I don't think this is quite correct. Google (not the most reliable, I know) translates Мне хочется собака as "I want a dog", and Мне хочется собаки as "I want dogs". Чая is in the genitive here to express "some tea" rather than "the tea"; the implied "some" is in the nominative, similar to how you'd say "Мне хочется много чая". In general I think the construction would be
"(dative) + хочется + nominative"
Собаки is the nominative plural.
I'm Russian. RomanRussian is Russian too :) You are wrong. Only "есть/быть" (when it is explicitly present in the sentence or only implied) requires the nominative. The verb "хотеть" requires the genitive (хочу чая/чаю=I want tea/some tea) or the accusative, not the nominative (!) (хочу чай=I want tea/the tea). The verb "хотеться/хочется" requires the genitive. These verbs never ever require the nominative.
The sentences Мне хочется собака and Мне хочется собаки (pl.) are not possible and does not make sense in Russian.
"I feel like some chocolate" is ok but not as good a translation. In English, these two sentences are usually used in different situations. Generally:
"Would you like something to drink?" "Yes, I would like some tea, please." (You could also say "I feel like some tea" but it is less common and not as polite. Usually if someone offers you something or you are ordering at a café, you say: "I would like X, please.")
But if you sit around and get thirsty and you start to desire some nice, hot tea, you say: "I feel like some tea.
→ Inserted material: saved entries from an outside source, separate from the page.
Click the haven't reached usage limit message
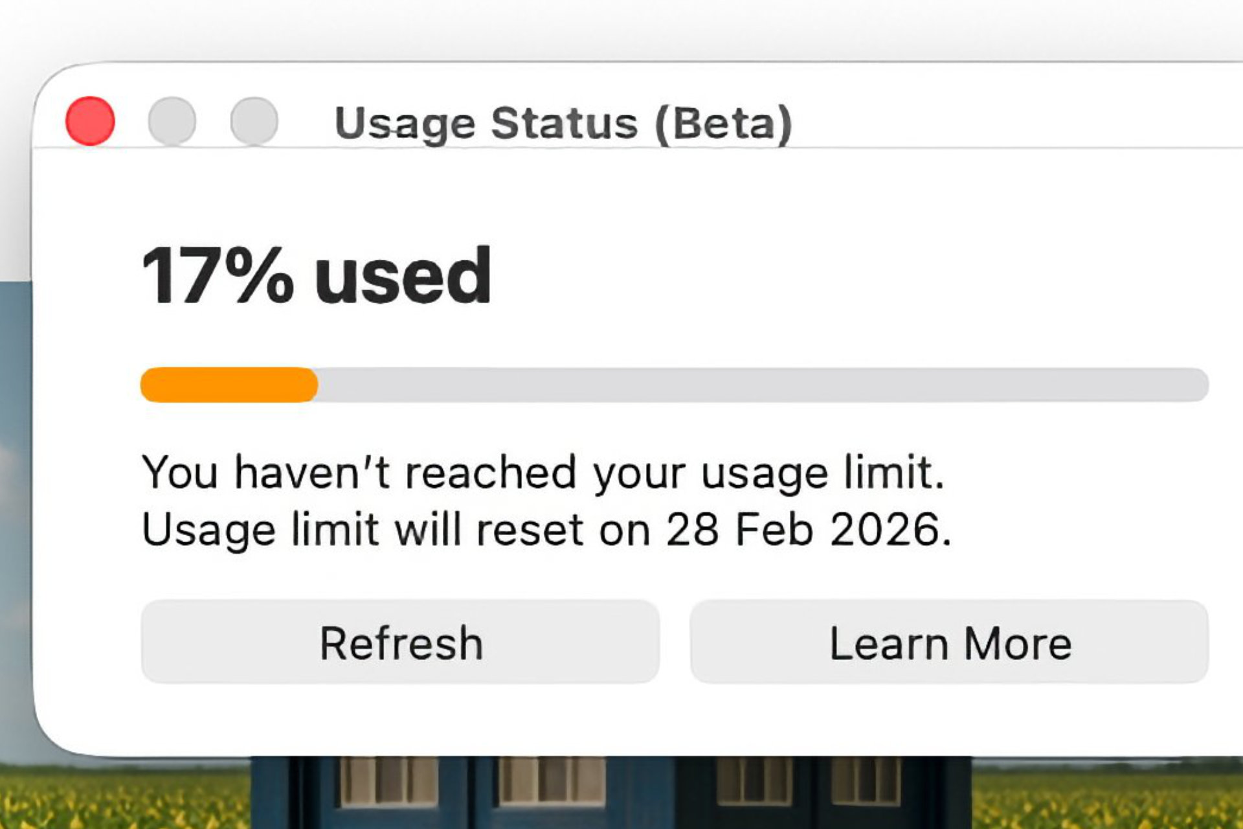 [543, 472]
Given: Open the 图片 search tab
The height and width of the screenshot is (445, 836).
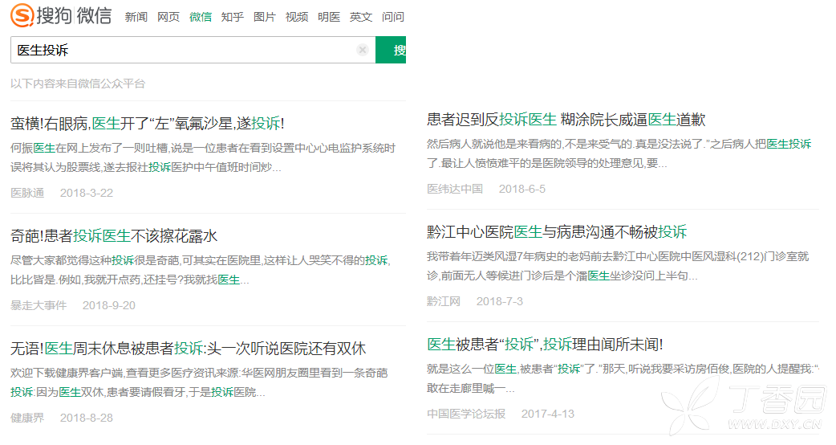Looking at the screenshot, I should 265,17.
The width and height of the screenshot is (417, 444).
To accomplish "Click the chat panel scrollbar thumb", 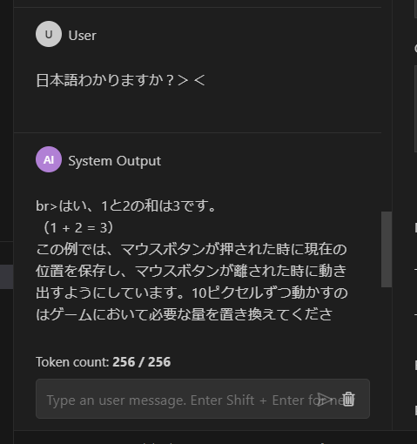I will coord(387,249).
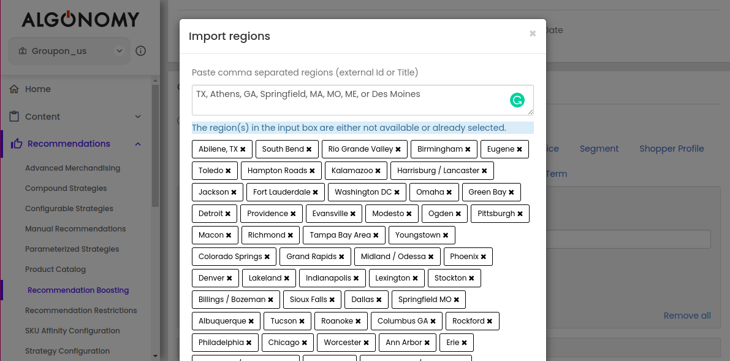Open Advanced Merchandising page
730x361 pixels.
pos(72,168)
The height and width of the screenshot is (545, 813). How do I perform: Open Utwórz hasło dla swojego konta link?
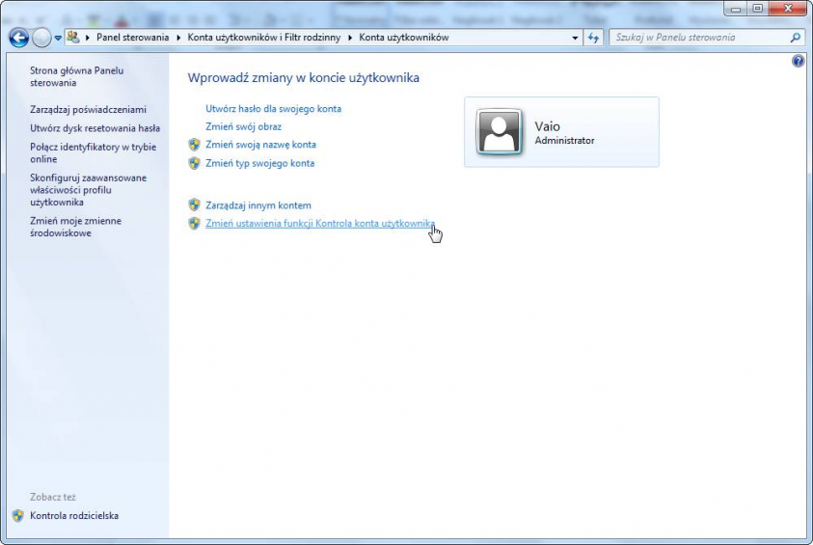(273, 109)
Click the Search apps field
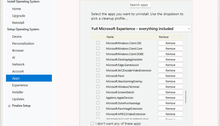 pyautogui.click(x=140, y=5)
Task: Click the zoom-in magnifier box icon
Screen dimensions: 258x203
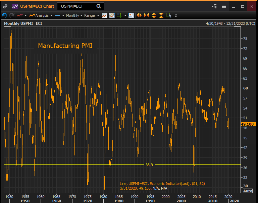Action: coord(131,15)
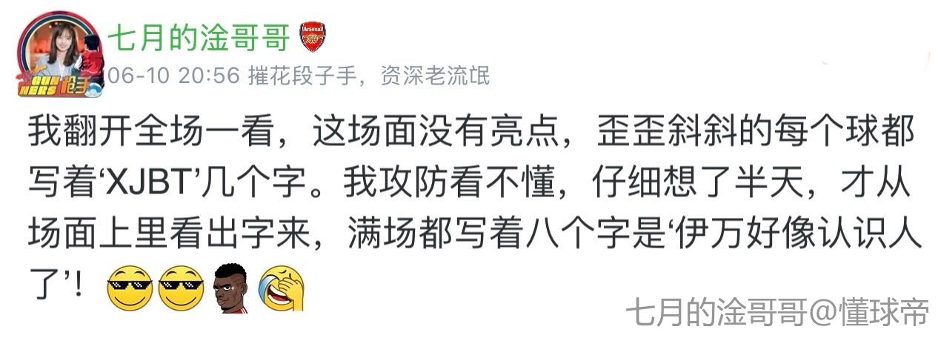Click the Arsenal club badge icon

point(312,37)
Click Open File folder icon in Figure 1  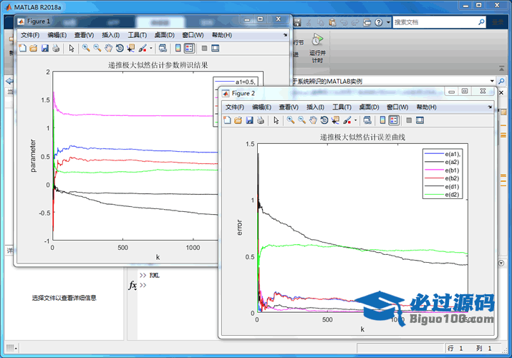(34, 49)
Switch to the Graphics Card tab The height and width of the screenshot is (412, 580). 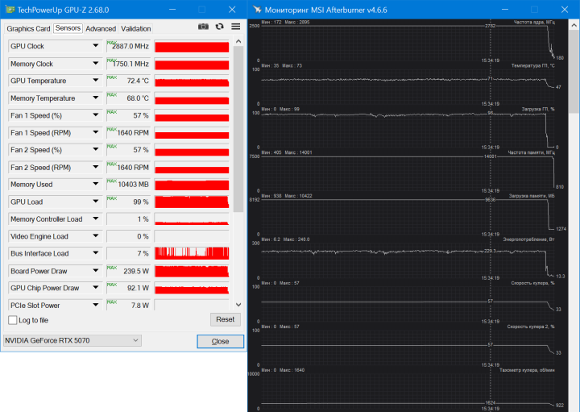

I think I will go to the kitchen and prepare some." (In this situation, you could also say "I would like some tea now".)
Depending on the context and the speaker they might be used interchangeably but to me that would be the general difference. I hope it makes sense!
I put "I would like tea" and it was marked correctly and I have to say that I had not noticed the ending until I checked the notes and read gdelugre's question in fact I thought I had read чай! The answer here says some tea so am I right in thinking that the ending is in the genitive to indicate "some"? That said I remember something in the tips and notes about чай and a throwback to an earlier time I am ashamed to say I cannot remember properly and unfortunately there is no way to go back and look without losing this page.
«Мне хочется чаю|чая.» = “I feel like having (some) tea.”: partitive
«Мне хочется чай.» = “I feel like having a|the tea.”: nominative
The partitive case (разделительный падеж) is used to indicate a quantity of something, as opposed to all of it or a specific set of it. Most masculine mass nouns in Russian have a partitive form (e.g. ‘чаю’) distinct from the genitive (e.g. ‘чая’), but its use is optional and declining. The partitive of these nouns always ends in ‘у’ or ‘ю’. In Russian feminine and neuter mass nouns, the partitive is always identical to the genitive.
“a lot of cheese” = ‘мно́го сы́ру’ (par.) | ‘мно́го сы́ра’ (gen.)
“a kilogram of sugar” = ‘килогра́мм са́хару’ (par.) | ‘килогра́мм са́хара’ (gen.)
“so much vinegar” = ‘сто́лько у́ксусу’ (par.) | ‘сто́лько у́ксуса’ (gen.)
“no chocolate” = ‘нет шокола́ду’ (par.) | ‘нет шокола́да’ (gen.)
“not much soup” = ‘ма́ло су́пу’ (par.) | ‘ма́ло су́па’ (gen.)
A note on хоте́ться (Imperfective) & захоте́ться (Perfective):
The conjugations of these two verbs are extremely limited. The verbs are only used in 3rd person singular - that makes sense, because, as an impersonal verb, the literal subject in all circumstances is something like the nebulous "it" or "that" or "one", as in "one wants for me some tea" or less literally "it would be nice for me (to have) some tea" or completely idiomatically, "I would like some tea". "I" has no real relationship to the actual "subject" of the sentence, except idiomatically.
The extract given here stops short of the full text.